RECORDS SHOWN
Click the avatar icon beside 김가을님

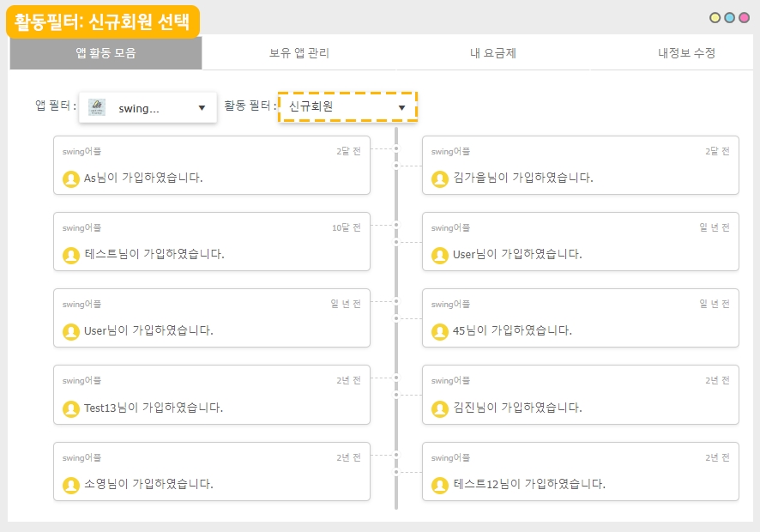[440, 178]
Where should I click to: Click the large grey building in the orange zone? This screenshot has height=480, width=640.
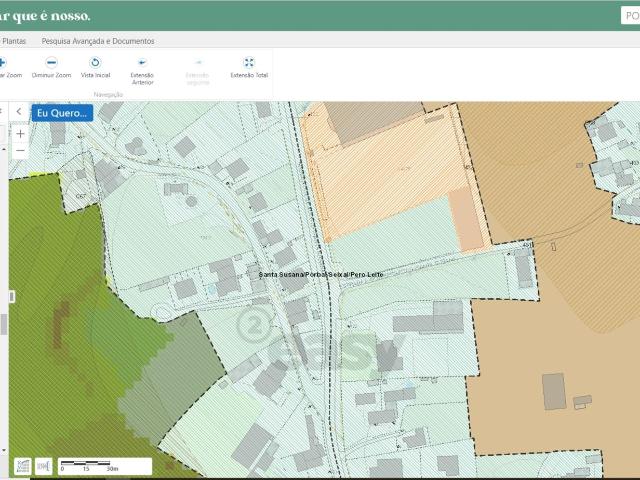point(553,391)
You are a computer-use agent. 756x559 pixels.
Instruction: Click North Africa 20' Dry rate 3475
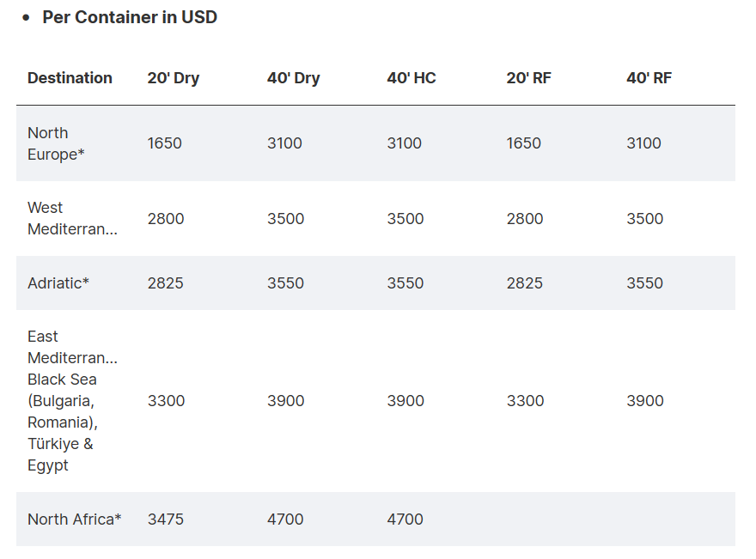tap(166, 519)
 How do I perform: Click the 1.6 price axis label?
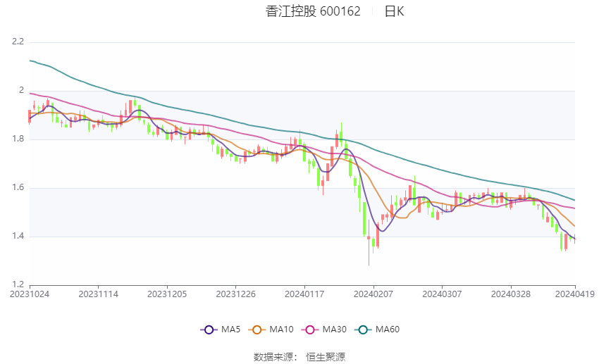click(x=18, y=188)
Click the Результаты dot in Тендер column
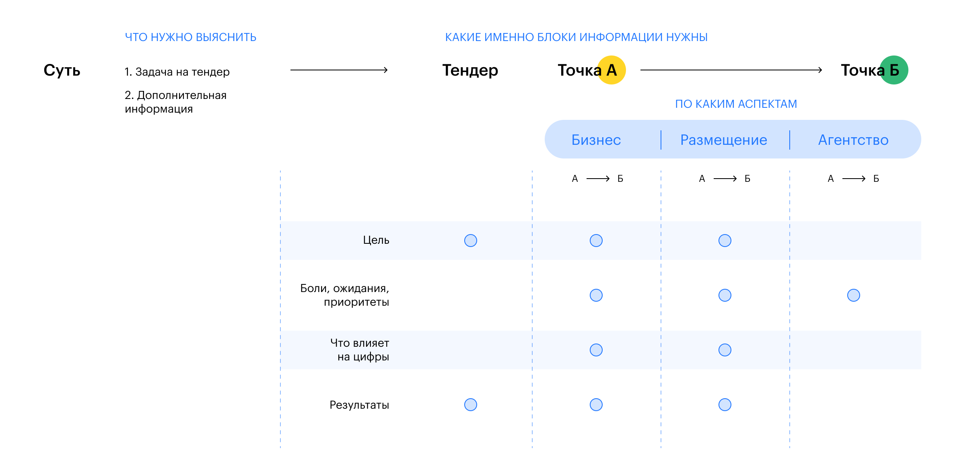980x465 pixels. (x=471, y=405)
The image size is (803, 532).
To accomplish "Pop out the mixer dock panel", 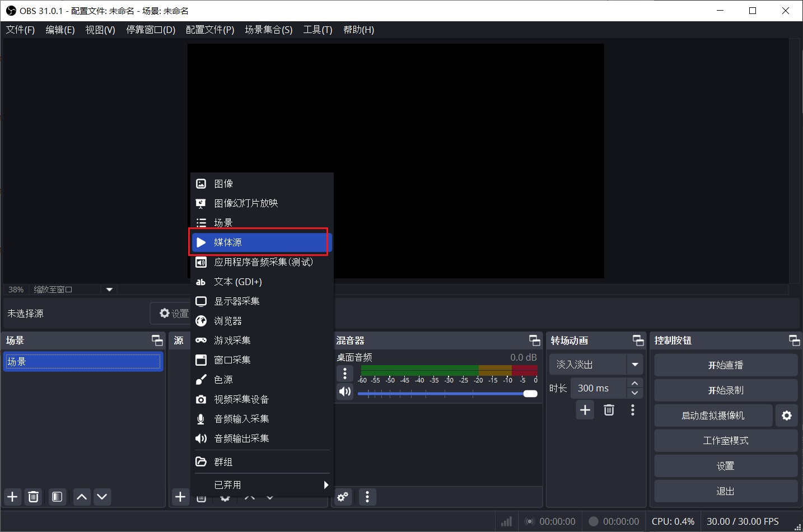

TASK TO CARRY OUT
Pictures aside, return all the entries above exactly.

ANSWER TO THE EXERCISE
Click the avatar icon beside 김가을님

[440, 178]
Where should I click to: Click the large grey building in the orange zone? This screenshot has height=480, width=640.
point(553,391)
You are a computer-use agent. 756x559 pixels.
Instruction: Click North Africa 20' Dry rate 3475
tap(166, 519)
 How do I perform: Click the 1.6 price axis label?
click(x=18, y=188)
Click the Результаты dot in Тендер column
980x465 pixels. (x=471, y=405)
The image size is (803, 532).
To accomplish "Pop out the mixer dock panel", 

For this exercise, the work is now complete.